When the marijuana business starts at first, activities pick up well, and profits will be
high since competition is very low. Even though the government decides to cut off a 20%
profit made from the sales, the effect would be less. It is understood that the business has
already gained loyal customers, and above all, there is less competition. The profits made
would be less affected by the 20% charge. More sales are expected from the business since it
is currently the only one standing in the market. Loyal customers are an assurance to the
company that even though the government charges a certain amount of money, it is easy to
recover from the customers.

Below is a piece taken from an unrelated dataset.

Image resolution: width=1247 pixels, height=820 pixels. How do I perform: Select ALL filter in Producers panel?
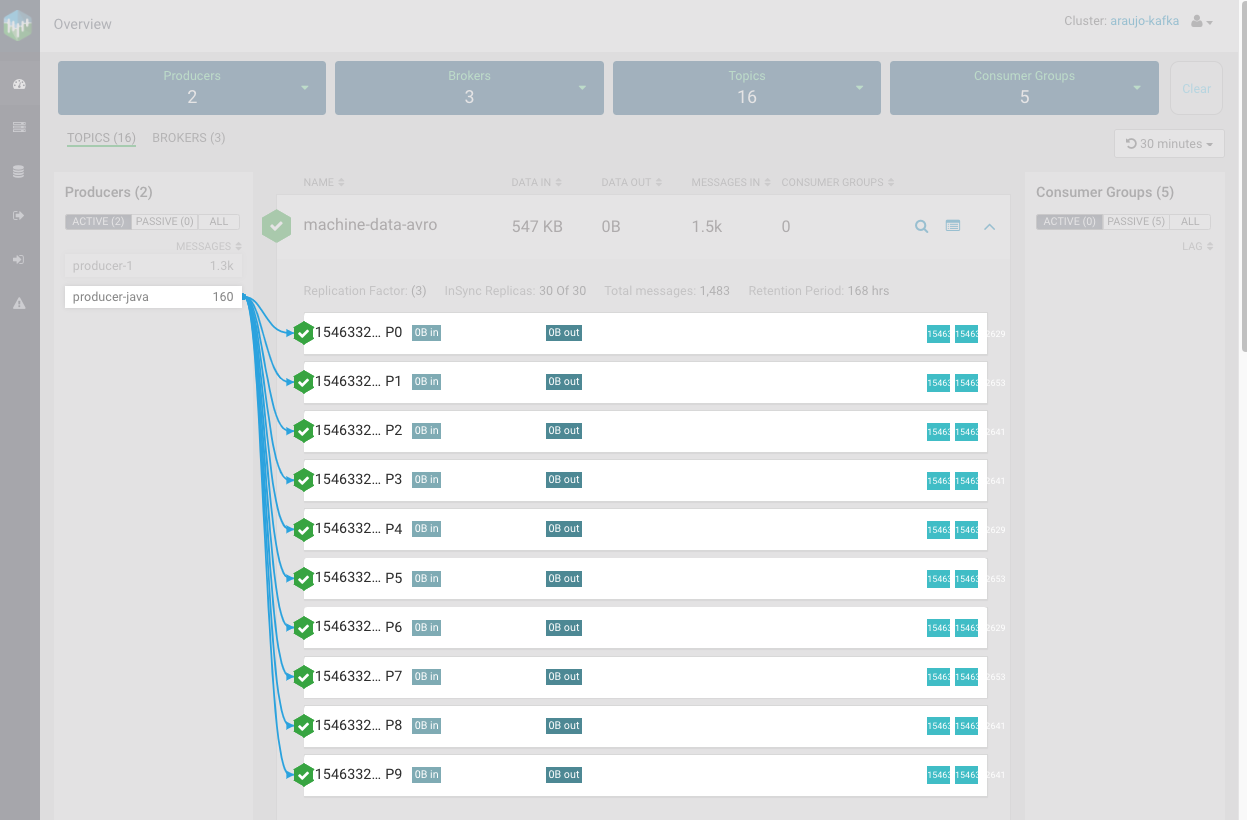click(218, 221)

Since the business has already won the loyalty of some
customers, profits are expected to maintain high. In this situation, the marijuana business will
be experiencing inelasticity as many market dynamics come to play. The fact that the
business accumulates different market changes, the market inelasticity is encountered by
allowing all those factors to affect the business before it firmly establishes itself.

Part B: Quantitative Problem

Given QD = 1000 – 1.5P
Where P -> price
QS = 50 + 2P
Price Quantity
Demanded

Quantity
Supplied

Surplus Amount or
Shortage Amount

200 700 450 250
220 670 490 180
240 640 530 110
260 610 570 40
280 580 610 (30)
300 550 650 (100)
320 520 690 (170)
340 490 730 (240)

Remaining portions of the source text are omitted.